Personal information
- Full name: Alistair Brown
- Date of birth: 12 April 1951 (age 75)
- Place of birth: Musselburgh, Scotland
- Height: 6 ft 0 in (1.83 m)
- Position: Forward

Youth career
- 1966–1968: Leicester City

Senior career*
- Years: Team / Apps / (Gls)
- 1968–1971: Leicester City / 101 / (31)
- 1971–1983: West Bromwich Albion / 238 / (64)
- 1981: → Portland Timbers (loan) / 24 / (9)
- 1983: Crystal Palace / 11 / (2)
- 1983–1984: Walsall / 38 / (13)
- 1984–1986: Port Vale / 67 / (22)
- Total:  / 479 / (141)

= Alistair Brown (footballer, born 1951) =

Scottish footballer

Alistair Brown (born 12 April 1951) is a Scottish former football player who played as a striker. He made 591 league and cup appearances over an 18-year career in the English Football League, scoring 161 goals.

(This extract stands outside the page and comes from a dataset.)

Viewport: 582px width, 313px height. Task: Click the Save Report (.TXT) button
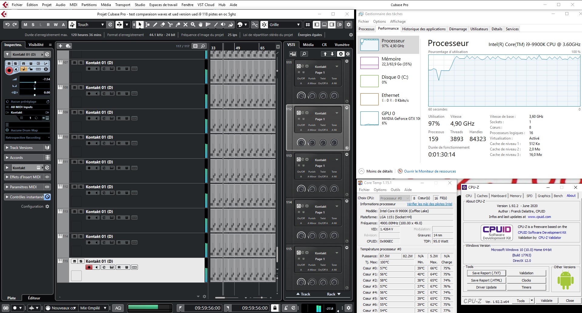pyautogui.click(x=486, y=273)
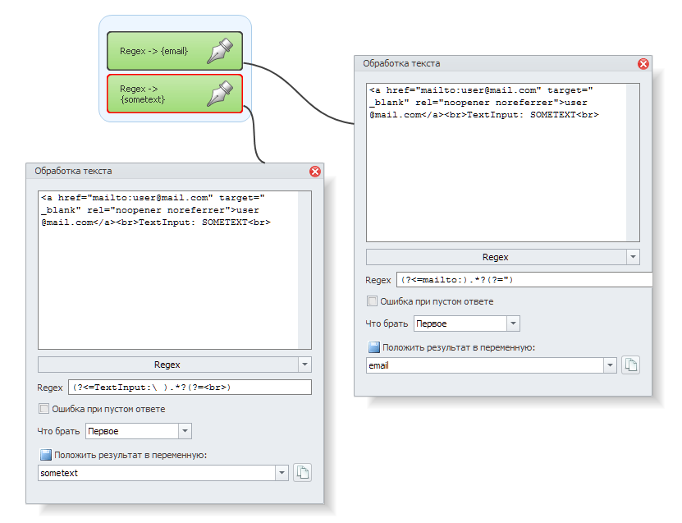Screen dimensions: 682x523
Task: Click blue variable icon in the sometext dialog
Action: 46,455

He began his career at Leicester City. He helped to fire the "Foxes" to promotion out of the Second Division in 1970–71. He then helped the club to win the 1971 Charity Shield before he moved on to West Bromwich Albion. He helped the "Baggies" to win promotion out of the Second Division in 1975–76 before helping the club to qualify for European football. He spent some time in 1981 playing in America for the Portland Timbers. In 1983, he moved to Walsall via Crystal Palace. He signed with Port Vale in July 1984 and helped the "Valiants" to win promotion out of the Fourth Division in 1985–86 before he retired in May 1986. He was a quality finisher and the top-scorer for at least one season at Leicester, West Brom, Walsall, and Port Vale. He later worked as a pub landlord and warehouseman in the Midlands.

==Playing career==
===Leicester City===
Brown started his career at Leicester City, who were relegated out of the First Division in 1968–69. They finished third in the Second Division in 1969–70, two points shy of promotion. Brown finished as the club's top scorer in 1970–71 with 17 goals, as Leicester claimed promotion as the division's champions under Frank O'Farrell's stewardship. He played in the 1971 FA Charity Shield victory over Liverpool at Filbert Street. He was the club's top scorer again in 1971–72 under Jimmy Bloomfield, scoring seven goals, including one against rivals Nottingham Forest. He made 121 appearances for the "Foxes" in all competitions, scoring 35 goals. He then left Filbert Street for West Bromwich Albion after being sold for a £60,000 fee in March 1972.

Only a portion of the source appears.